The airport was built by the Japanese Navy in about 1943, calling the military airfield Guamu Dai Ni (Guam No. 2) as part of their defense of the Marianas. After the island was recaptured by American forces in 1944, it was renamed Agana Airfield, due to the proximity of the town.

After being repaired in October 1944, the United States Army Air Forces Seventh Air Force used the airfield as a base for the 11th Bombardment Group, which flew B-24 Liberator bombers from the station until being moved to Okinawa in July 1945. With the reassignment of the heavy bombers, the 41st Photographic Reconnaissance Squadron flew long range reconnaissance aircraft (F-5 versions of the P-38 Lightning) from the field until January 1946.

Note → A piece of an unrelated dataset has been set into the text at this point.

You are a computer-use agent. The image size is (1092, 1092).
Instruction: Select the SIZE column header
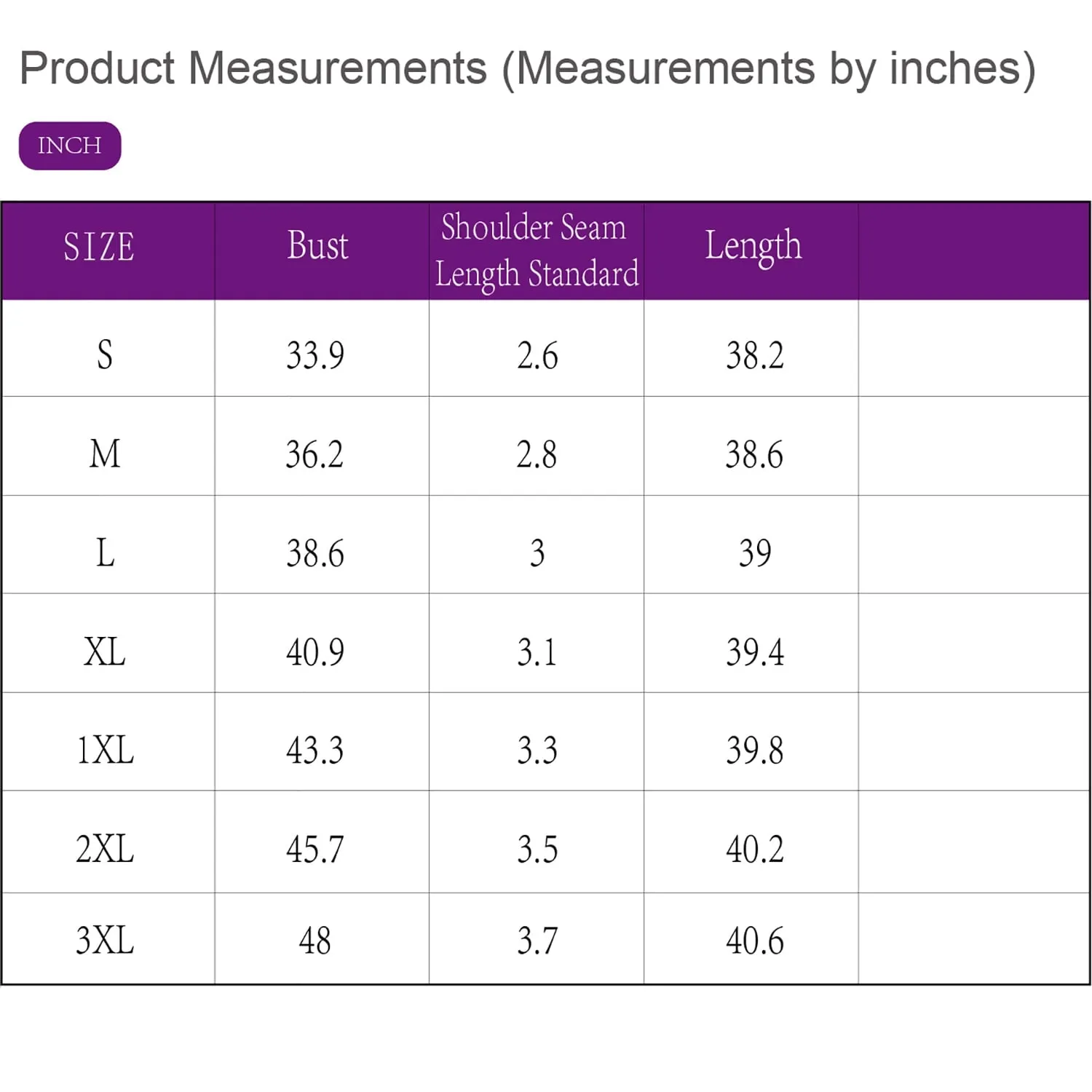tap(99, 247)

After the war, the USAAF used the airfield for fighter defense of the Marianas (21st Fighter Group, 549th Night Fighter Squadron) until early 1947 and as a transport hub (9th Troop Carrier Squadron). In 1947, the USAAF turned over the airfield to the United States Navy, which consolidated its facilities with those at the closing Harmon Air Force Base in 1949, and operated Naval Air Station Agana until it was closed by the 1993 Base Realignment and Closure (BRAC) Commission.

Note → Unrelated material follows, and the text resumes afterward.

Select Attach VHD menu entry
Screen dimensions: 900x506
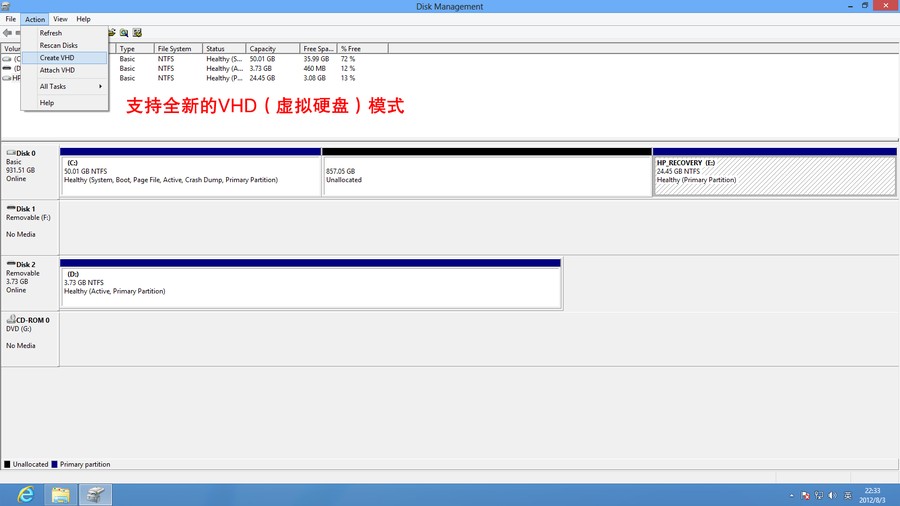pyautogui.click(x=57, y=70)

In 1973, the NAS Agana's airfield was renamed Brewer Field in honor of U.S. Navy Commander Charles W. Brewer, who was shot down over Orote Field, Guam, in June 1944.

In 1992, Angel Santos and other Chamorro Nation members staged a protest outside the base. The protest was staged in response to the frequent low-altitude US military training flights that disturbed Chamorros living near the air station. At the protest, Santos read a statement criticizing the US military and their operations. The protest escalated when Santos and others jumped the fence surrounding the naval air station, in front of gathered local media and members of the US military. Santos spat in the face of the US military policeman who arrested him.